> [Source records]
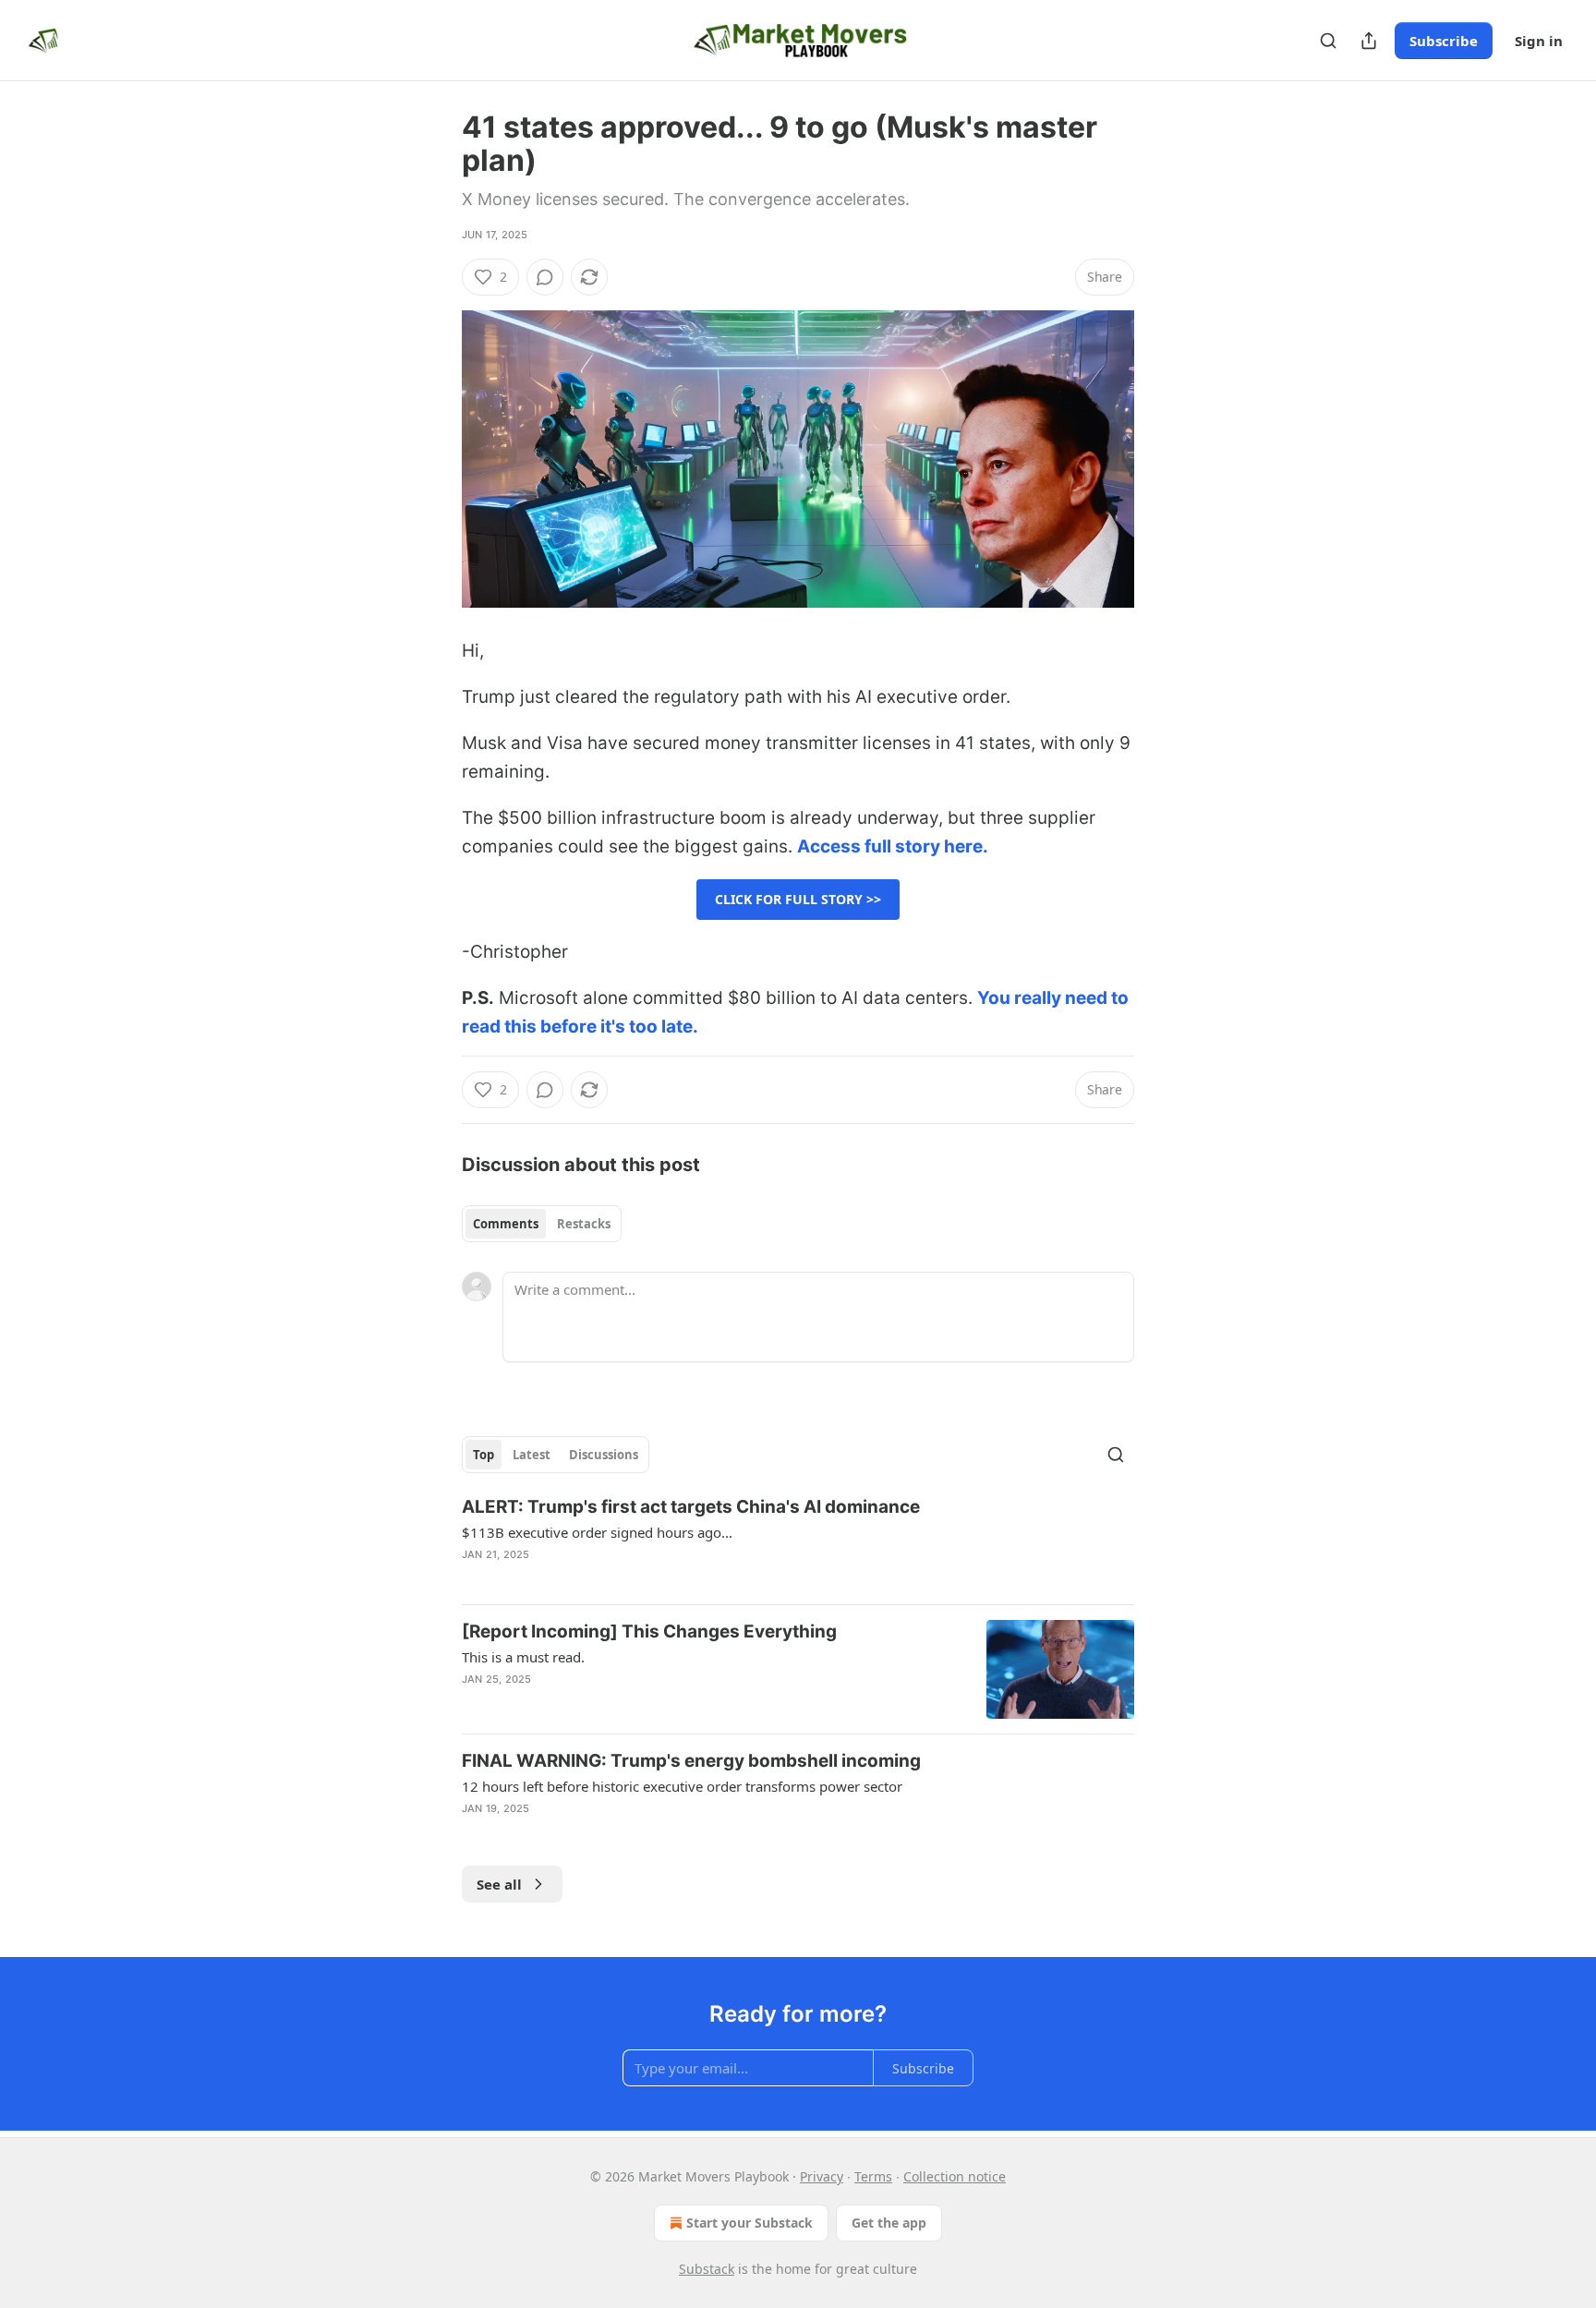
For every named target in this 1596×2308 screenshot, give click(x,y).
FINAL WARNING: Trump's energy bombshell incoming (691, 1760)
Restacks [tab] (584, 1223)
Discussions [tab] (603, 1454)
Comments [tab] (505, 1223)
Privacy (821, 2176)
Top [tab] (483, 1454)
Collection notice (954, 2176)
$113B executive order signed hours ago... (597, 1532)
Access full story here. (892, 846)
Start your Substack (749, 2222)
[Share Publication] (1368, 40)
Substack (706, 2269)
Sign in (1539, 40)
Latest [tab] (531, 1454)
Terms (873, 2176)
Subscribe (1443, 40)
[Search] (1328, 40)
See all (499, 1884)
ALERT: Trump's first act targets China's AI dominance (691, 1506)
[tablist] (542, 1223)
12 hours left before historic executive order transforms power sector (682, 1786)
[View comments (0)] (544, 277)
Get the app (889, 2222)
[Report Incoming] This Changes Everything (649, 1631)
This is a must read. (523, 1657)
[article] (798, 1542)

> [What to do] Reproduce exactly what appears from the line containing "Start your Substack (749, 2222)" down to the final line of the data.

> [The answer]
Start your Substack (749, 2222)
[Share Publication] (1368, 40)
Substack (706, 2269)
Sign in (1539, 40)
Latest [tab] (531, 1454)
Terms (873, 2176)
Subscribe (1443, 40)
[Search] (1328, 40)
See all (499, 1884)
ALERT: Trump's first act targets China's AI dominance (691, 1506)
[tablist] (542, 1223)
12 hours left before historic executive order transforms power sector (682, 1786)
[View comments (0)] (544, 277)
Get the app (889, 2222)
[Report Incoming] This Changes Everything (649, 1631)
This is a must read. (523, 1657)
[article] (798, 1542)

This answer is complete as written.